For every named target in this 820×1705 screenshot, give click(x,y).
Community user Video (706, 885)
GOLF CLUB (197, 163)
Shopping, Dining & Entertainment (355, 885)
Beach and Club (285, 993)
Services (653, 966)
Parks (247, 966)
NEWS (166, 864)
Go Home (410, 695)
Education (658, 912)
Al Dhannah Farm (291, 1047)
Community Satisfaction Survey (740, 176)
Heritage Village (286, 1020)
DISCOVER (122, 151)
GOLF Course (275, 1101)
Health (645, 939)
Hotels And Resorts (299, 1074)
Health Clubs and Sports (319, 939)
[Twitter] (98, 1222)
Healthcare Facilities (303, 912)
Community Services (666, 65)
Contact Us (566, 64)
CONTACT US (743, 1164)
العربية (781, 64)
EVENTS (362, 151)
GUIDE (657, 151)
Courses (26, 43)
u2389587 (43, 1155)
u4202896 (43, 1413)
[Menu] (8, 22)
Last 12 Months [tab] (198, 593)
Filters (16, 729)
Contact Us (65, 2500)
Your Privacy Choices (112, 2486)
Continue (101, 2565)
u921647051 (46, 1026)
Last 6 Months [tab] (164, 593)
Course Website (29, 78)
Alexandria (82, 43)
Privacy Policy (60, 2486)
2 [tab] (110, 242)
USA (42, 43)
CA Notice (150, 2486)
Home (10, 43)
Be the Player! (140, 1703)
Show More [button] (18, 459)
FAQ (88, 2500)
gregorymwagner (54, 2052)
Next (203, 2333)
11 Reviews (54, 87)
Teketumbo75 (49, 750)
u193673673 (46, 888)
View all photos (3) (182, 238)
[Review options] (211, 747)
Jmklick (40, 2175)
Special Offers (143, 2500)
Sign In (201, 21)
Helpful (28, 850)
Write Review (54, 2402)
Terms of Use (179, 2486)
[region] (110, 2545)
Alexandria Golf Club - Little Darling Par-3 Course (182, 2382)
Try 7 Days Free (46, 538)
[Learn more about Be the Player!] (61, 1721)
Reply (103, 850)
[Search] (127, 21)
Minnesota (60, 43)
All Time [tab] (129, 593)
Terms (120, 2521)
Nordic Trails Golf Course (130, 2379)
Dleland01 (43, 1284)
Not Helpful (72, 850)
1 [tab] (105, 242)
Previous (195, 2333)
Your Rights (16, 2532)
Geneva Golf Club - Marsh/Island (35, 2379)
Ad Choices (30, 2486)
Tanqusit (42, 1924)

_ _ _

» Work request
Every line of the data above should be copied exactly.

» Result
For every named target in this 820×1705 screenshot, give click(x,y).
Community user Video (706, 885)
GOLF CLUB (197, 163)
Shopping, Dining & Entertainment (355, 885)
Beach and Club (285, 993)
Services (653, 966)
Parks (247, 966)
NEWS (166, 864)
Go Home (410, 695)
Education (658, 912)
Al Dhannah Farm (291, 1047)
Community Satisfaction Survey (740, 176)
Heritage Village (286, 1020)
DISCOVER (122, 151)
GOLF Course (275, 1101)
Health (645, 939)
Hotels And Resorts (299, 1074)
Health Clubs and Sports (319, 939)
[Twitter] (98, 1222)
Healthcare Facilities (303, 912)
Community Services (666, 65)
Contact Us (566, 64)
CONTACT US (743, 1164)
العربية (781, 64)
EVENTS (362, 151)
GUIDE (657, 151)
Courses (26, 43)
u2389587 (43, 1155)
u4202896 (43, 1413)
[Menu] (8, 22)
Last 12 Months [tab] (198, 593)
Filters (16, 729)
Contact Us (65, 2500)
Your Privacy Choices (112, 2486)
Continue (101, 2565)
u921647051 (46, 1026)
Last 6 Months [tab] (164, 593)
Course Website (29, 78)
Alexandria (82, 43)
Privacy Policy (60, 2486)
2 [tab] (110, 242)
USA (42, 43)
CA Notice (150, 2486)
Home (10, 43)
Be the Player! (140, 1703)
Show More [button] (18, 459)
FAQ (88, 2500)
gregorymwagner (54, 2052)
Next (203, 2333)
11 Reviews (54, 87)
Teketumbo75 (49, 750)
u193673673 (46, 888)
View all photos (3) (182, 238)
[Review options] (211, 747)
Jmklick (40, 2175)
Special Offers (143, 2500)
Sign In (201, 21)
Helpful (28, 850)
Write Review (54, 2402)
Terms of Use (179, 2486)
[region] (110, 2545)
Alexandria Golf Club - Little Darling Par-3 Course (182, 2382)
Try 7 Days Free (46, 538)
[Learn more about Be the Player!] (61, 1721)
Reply (103, 850)
[Search] (127, 21)
Minnesota (60, 43)
All Time [tab] (129, 593)
Terms (120, 2521)
Nordic Trails Golf Course (130, 2379)
Dleland01 (43, 1284)
Not Helpful (72, 850)
1 [tab] (105, 242)
Previous (195, 2333)
Your Rights (16, 2532)
Geneva Golf Club - Marsh/Island (35, 2379)
Ad Choices (30, 2486)
Tanqusit (42, 1924)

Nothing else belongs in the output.